A description/proof of that finite product of sets is set
Topics
About: set
The table of contents of this article
Starting Context
- The reader knows a definition of product set.
- The reader admits the proposition that some expressions can be parts of legitimate formulas for the ZFC set theory.
Target Context
- The reader will have a description and a proof of the proposition that the product of any finite number of sets is a set.
Orientation
There is a list of definitions discussed so far in this site.
There is a list of propositions discussed so far in this site.
Main Body
1: Description
For any sets, \(S_1, S_2, . . ., S_n\), the product of the sets, \(S_1 \times S_2 \times . . . \times S_n\), is a set.
2: Proof
1st, let us think of the case in which \(n = 2\).

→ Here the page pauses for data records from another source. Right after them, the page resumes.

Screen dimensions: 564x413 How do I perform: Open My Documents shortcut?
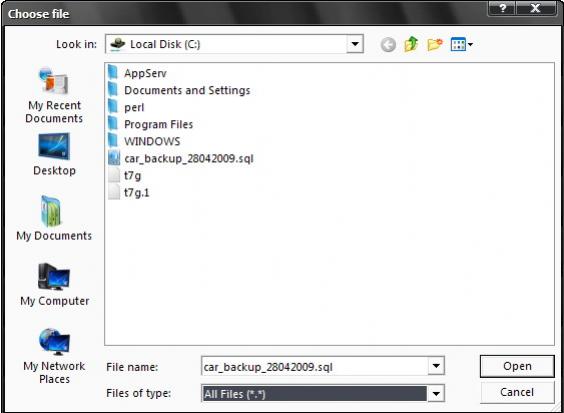click(x=54, y=218)
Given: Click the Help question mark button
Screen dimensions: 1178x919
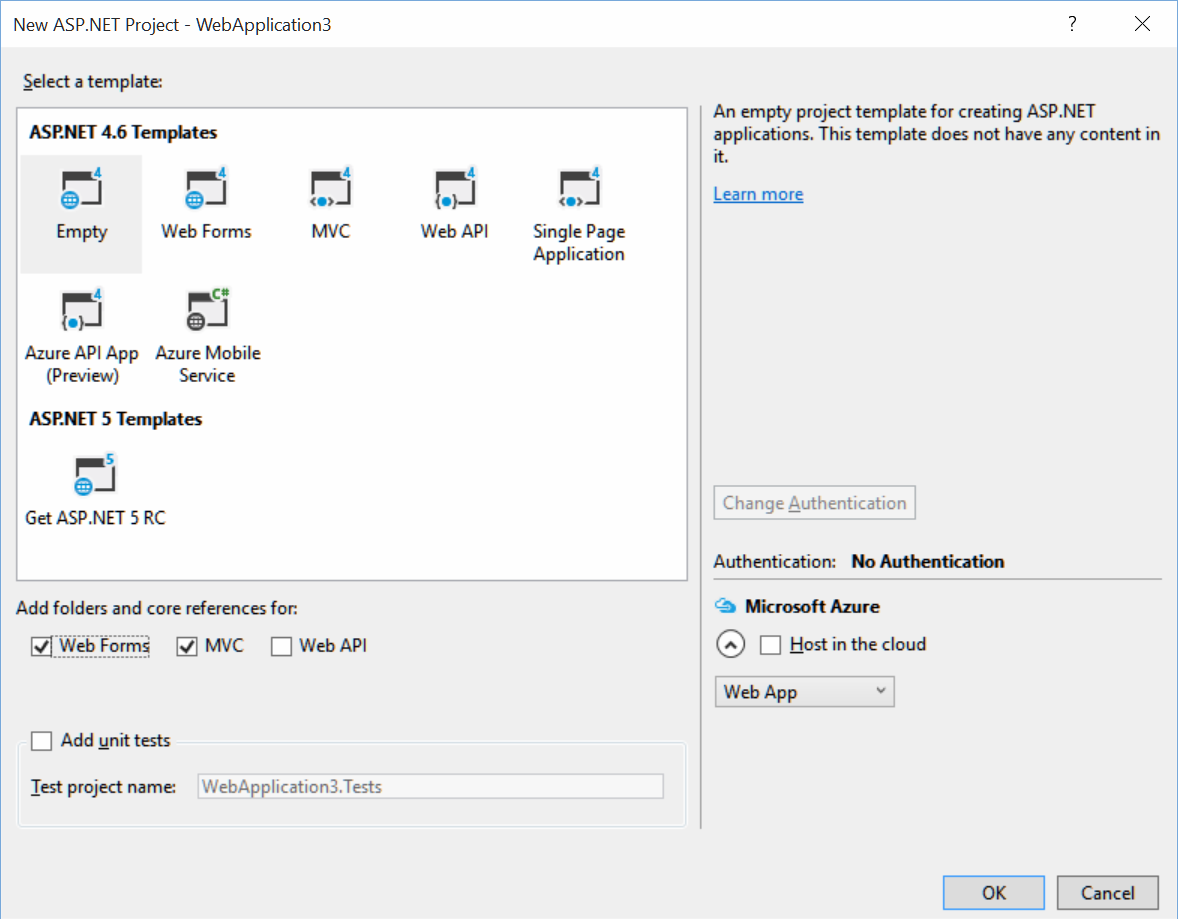Looking at the screenshot, I should coord(1072,24).
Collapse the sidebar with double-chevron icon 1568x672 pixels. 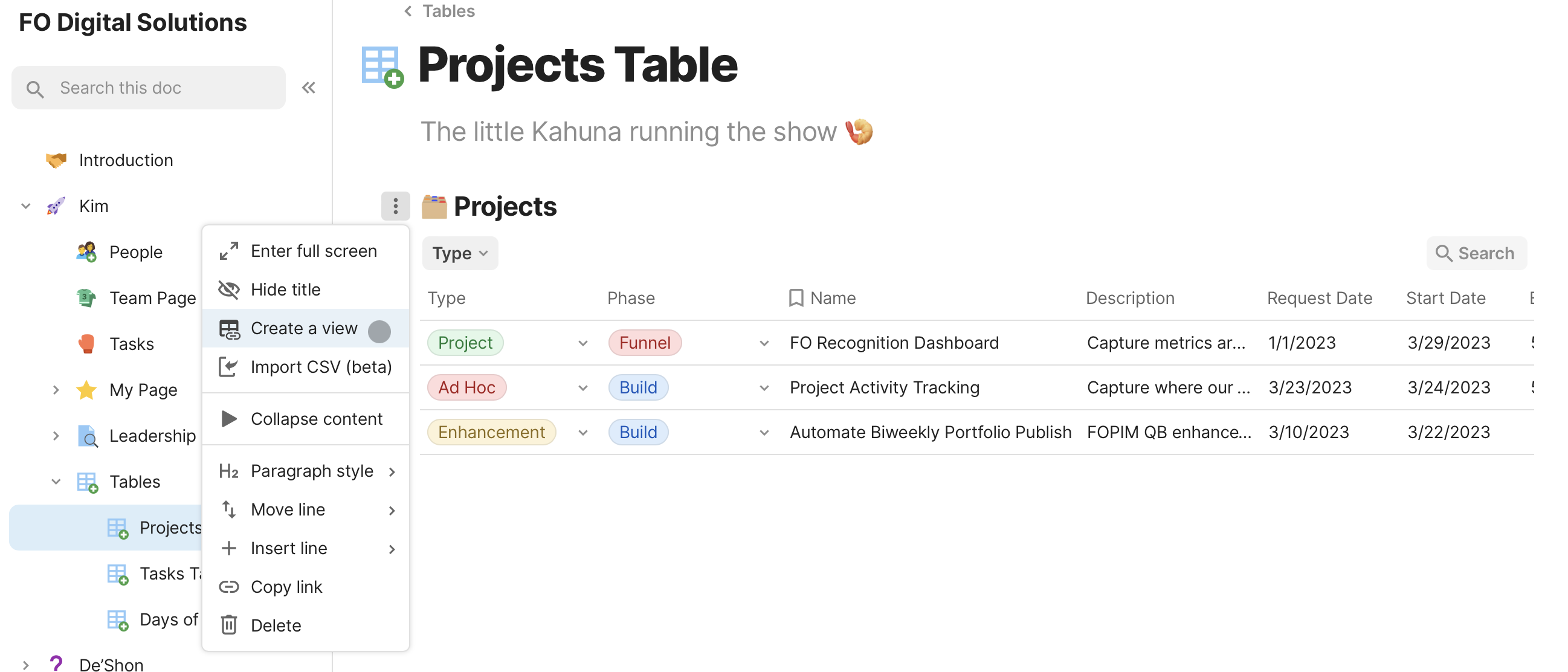coord(309,88)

In fact, \(S_1 \times S_2 = \{s \in Pow (Pow (S_1 \cup S_2))\vert \exists s_1 \in S_1, \exists s_2 \in S_2, s = \langle s_1, s_2 \rangle\}\), because \(s_i \in S_1 \cup S_2, \{s_1\} \subseteq S_1 \cup S_2, \text{ so}, \{s_1\} \in Pow (S_1 \cup S_2), \{s_1, s_2\} \subseteq S_1 \cup S_2, \text{ so}, \{s_1, s_2\} \in Pow (S_1 \cup S_2), \{ \{s_1\}, \{s_1, s_2\}\} = \langle s_1, s_2 \rangle \subseteq Pow (S_1 \cup S_2), \text{ so}, \langle s_1, s_2 \rangle \in Pow (Pow (S_1 \cup S_2))\). By the subset axiom and the proposition that some expressions can be parts of legitimate formulas for the ZFC set theory, \(S_1 \times S_2\) is a set.

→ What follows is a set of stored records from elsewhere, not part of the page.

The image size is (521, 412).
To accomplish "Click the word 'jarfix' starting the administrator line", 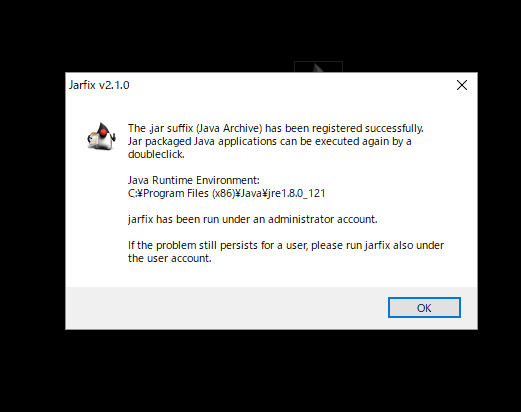I will pos(140,219).
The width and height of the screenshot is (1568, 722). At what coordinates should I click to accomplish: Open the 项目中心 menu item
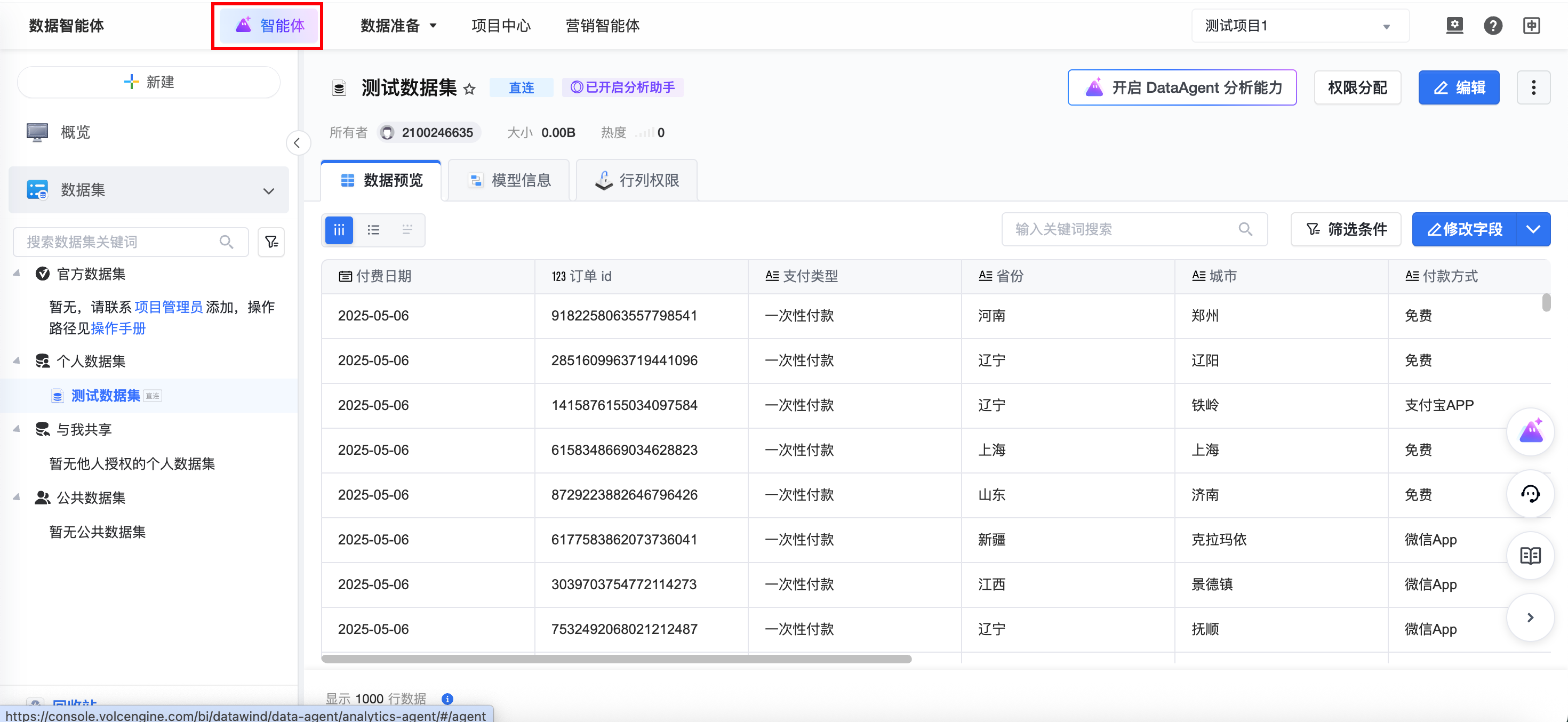[x=501, y=26]
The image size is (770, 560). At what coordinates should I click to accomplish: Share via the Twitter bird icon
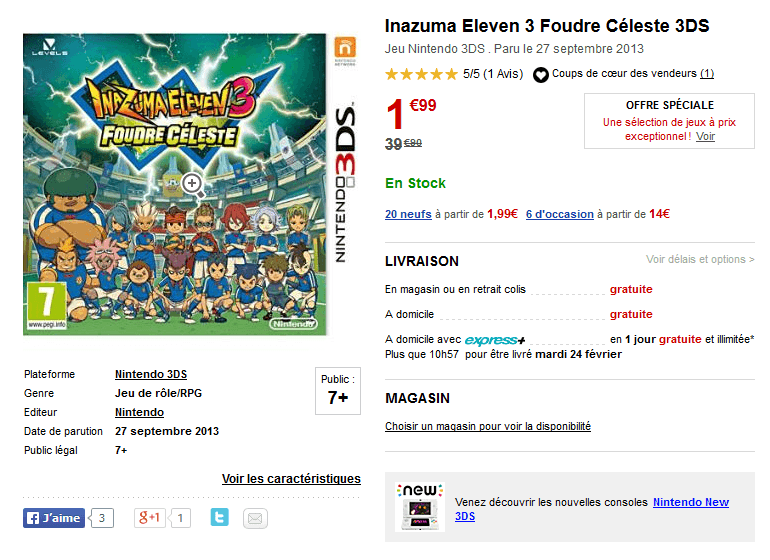click(220, 518)
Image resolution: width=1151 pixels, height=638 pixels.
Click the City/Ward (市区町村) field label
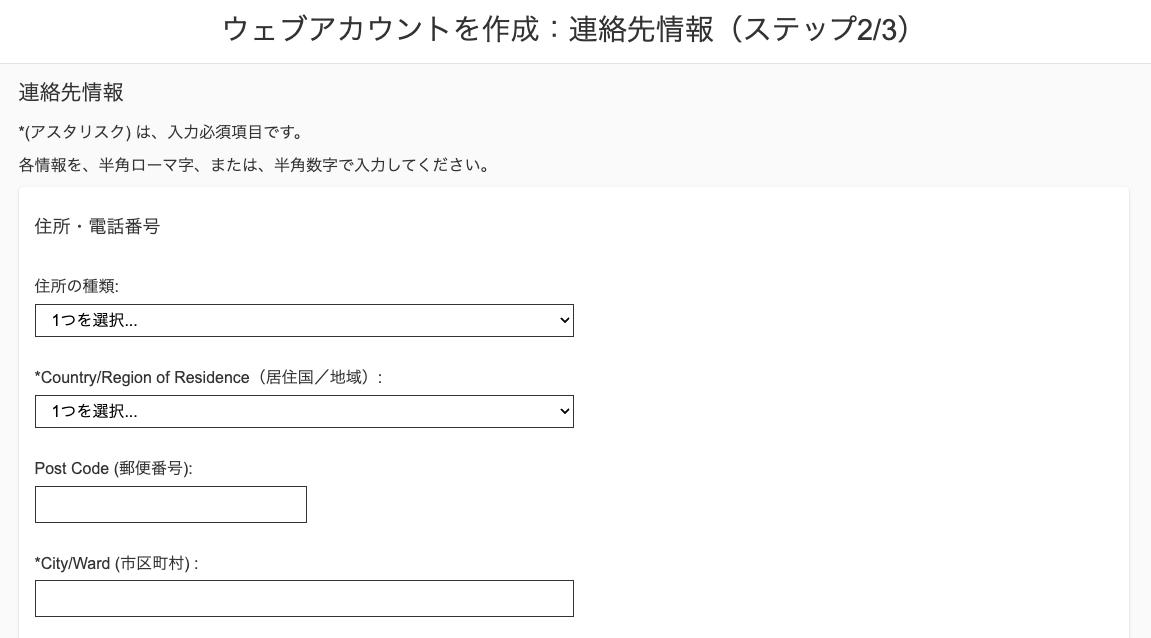(x=116, y=563)
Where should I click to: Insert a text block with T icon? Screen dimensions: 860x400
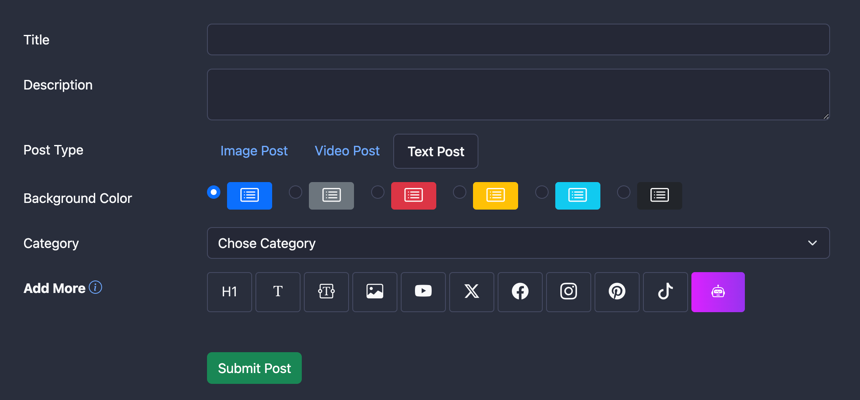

\(S_1 \times S_2, \times . . . \times S_n\) is really \(( . . . (S_1 \times S_2) \times . . .) \times S_n\). As \(S_1 \times S_2\) is a set, \((S_1 \times S_2) \times S_3\) is a set; as \((S_1 \times S_2) \times S_3\) is a set, \(((S_1 \times S_2) \times S_3) \times S_4\) is a set; . . .; as \(( . . . (S_1 \times S_2) \times . . .) \times S_{n - 1}\) is a set, \(( . . . (S_1 \times S_2) \times . . .) \times S_n\) is a set. Of course, we should use the induction principle to be exact.